### Task instructions:
Transcription, pictures excluded: write out the data below exactly.

Stored data
________
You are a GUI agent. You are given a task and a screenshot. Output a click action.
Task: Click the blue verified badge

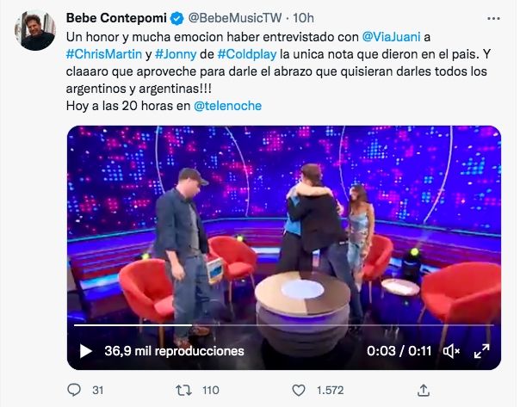tap(176, 18)
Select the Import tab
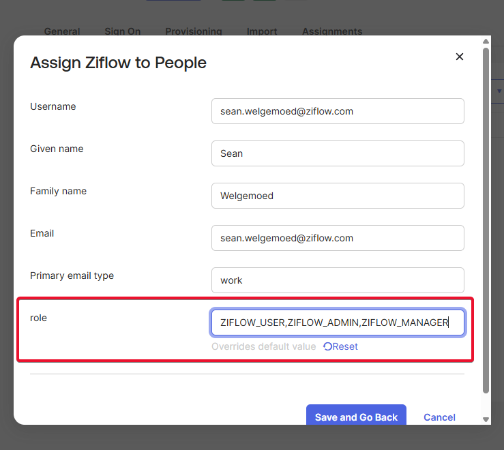The width and height of the screenshot is (504, 450). coord(262,31)
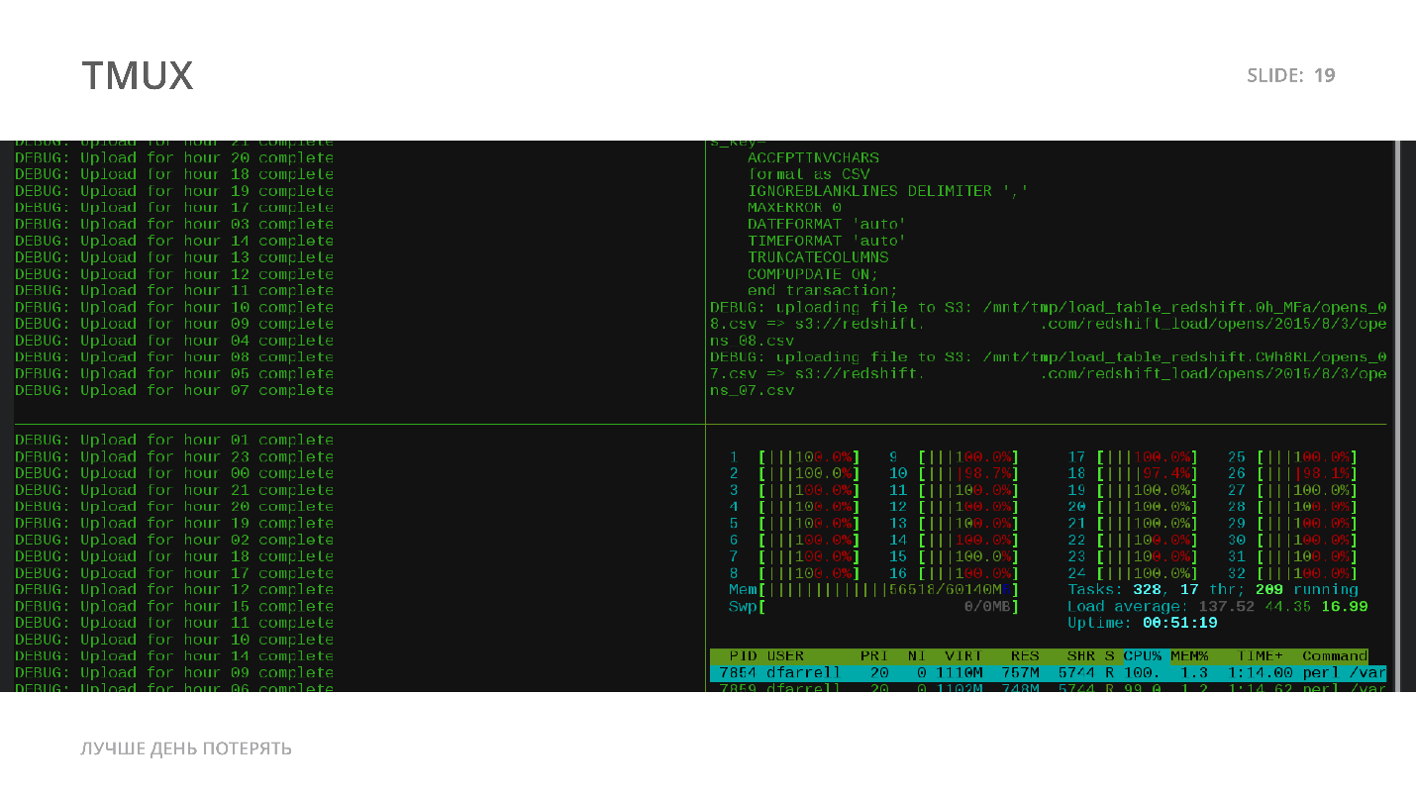The width and height of the screenshot is (1416, 796).
Task: Click CPU core 18 usage meter
Action: click(x=1133, y=473)
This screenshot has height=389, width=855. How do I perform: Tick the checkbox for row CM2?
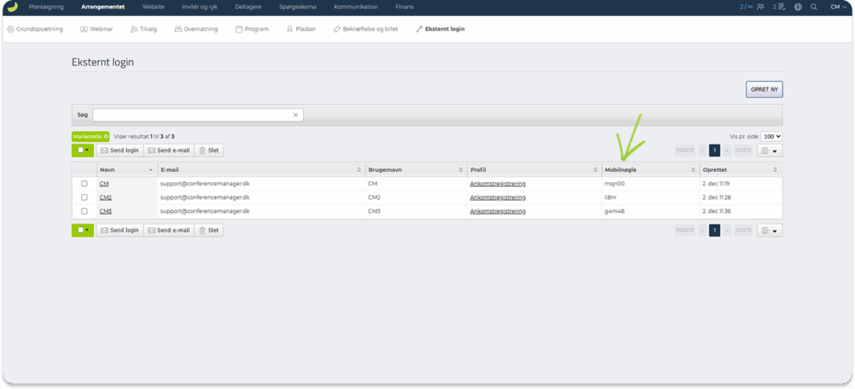click(x=84, y=198)
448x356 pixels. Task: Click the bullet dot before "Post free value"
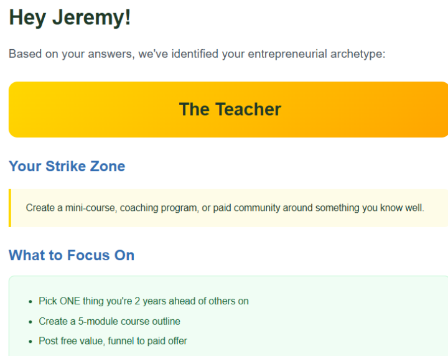[x=30, y=341]
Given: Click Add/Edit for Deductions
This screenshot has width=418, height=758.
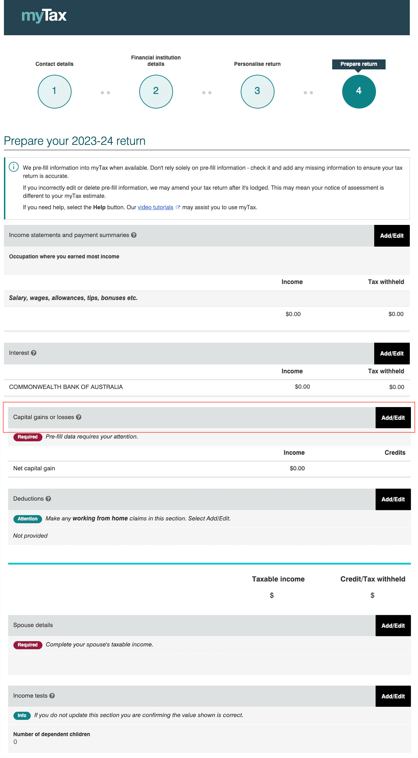Looking at the screenshot, I should [x=393, y=499].
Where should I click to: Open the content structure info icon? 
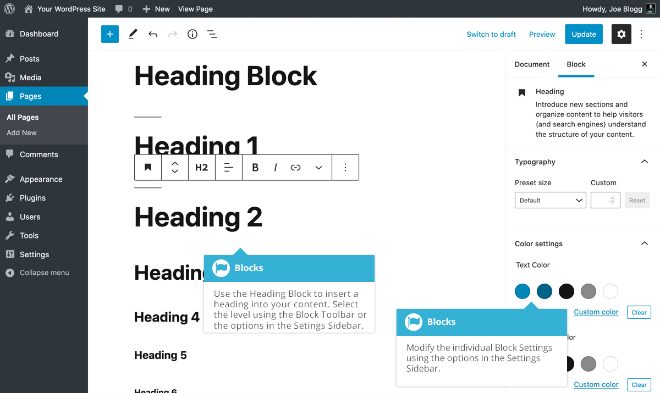(193, 34)
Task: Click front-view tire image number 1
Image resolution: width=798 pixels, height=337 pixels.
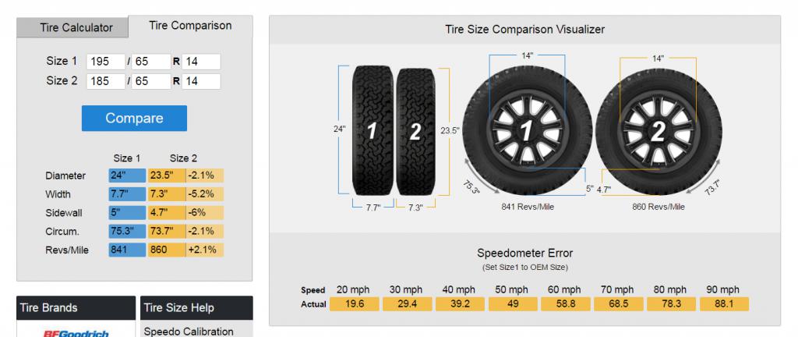Action: tap(373, 131)
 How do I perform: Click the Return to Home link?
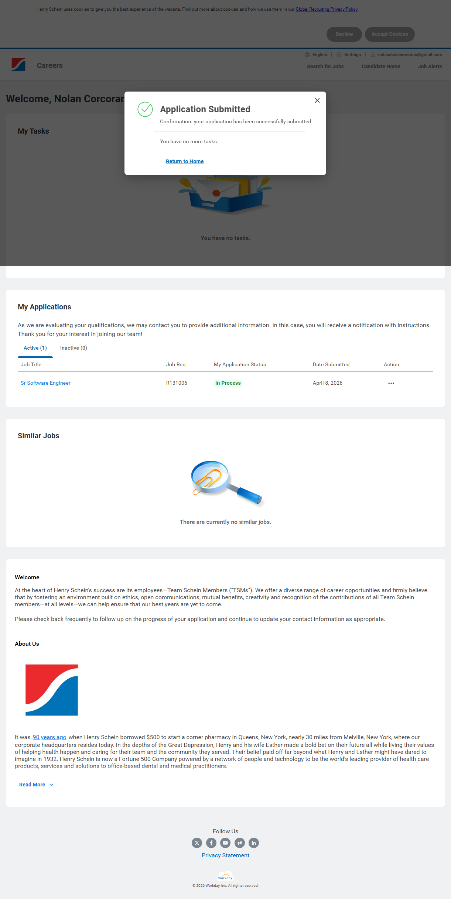click(x=185, y=161)
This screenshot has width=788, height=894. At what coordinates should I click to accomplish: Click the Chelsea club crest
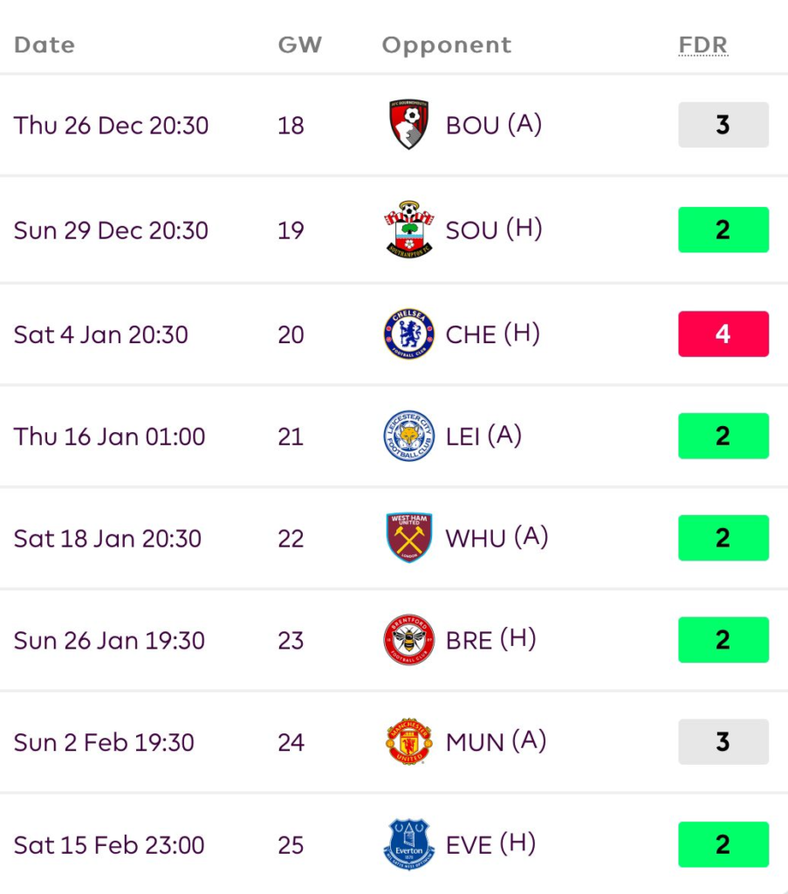click(x=408, y=334)
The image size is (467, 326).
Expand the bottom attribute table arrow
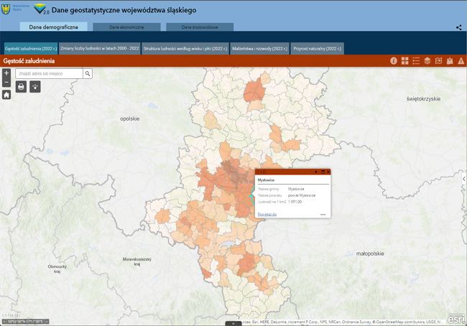(233, 324)
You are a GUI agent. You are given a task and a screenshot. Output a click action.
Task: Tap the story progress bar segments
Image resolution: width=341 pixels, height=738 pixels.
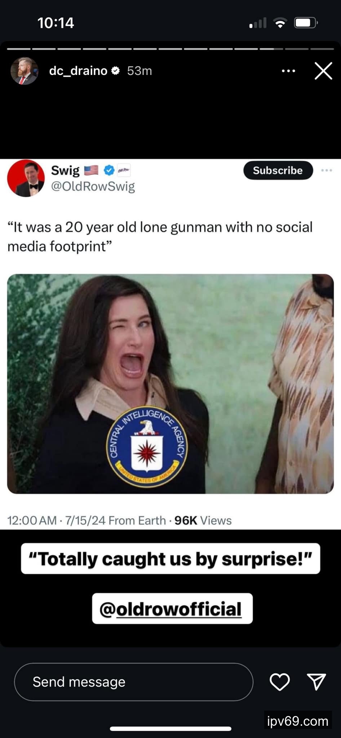coord(171,49)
________
### Task output:
You are a GUI agent. You are given a task and a screenshot. Output a click action.
Task: Click the blue verified badge

tap(176, 18)
Select the Import tab
The width and height of the screenshot is (504, 450). coord(262,31)
The width and height of the screenshot is (1416, 796).
Task: Click CPU core 18 usage meter
Action: click(x=1133, y=473)
This screenshot has height=389, width=855. How do I perform: Tick the checkbox for row CM2?
click(x=84, y=198)
448x356 pixels. Task: Click the bullet dot before "Post free value"
[x=30, y=341]
Given: Click Add/Edit for Deductions
This screenshot has width=418, height=758.
Looking at the screenshot, I should [x=393, y=499].
Where should I click to: Open the content structure info icon? 
(193, 34)
Task: Click front-view tire image number 1
Image resolution: width=798 pixels, height=337 pixels.
Action: tap(373, 131)
 How do I perform: Click the Return to Home link?
click(x=185, y=161)
This screenshot has width=788, height=894. At what coordinates should I click to accomplish: Click the Chelsea club crest
click(x=408, y=334)
The image size is (467, 326).
Expand the bottom attribute table arrow
(233, 324)
You are a GUI agent. You are given a task and a screenshot. Output a click action.
Task: Tap the story progress bar segments
Image resolution: width=341 pixels, height=738 pixels.
coord(171,49)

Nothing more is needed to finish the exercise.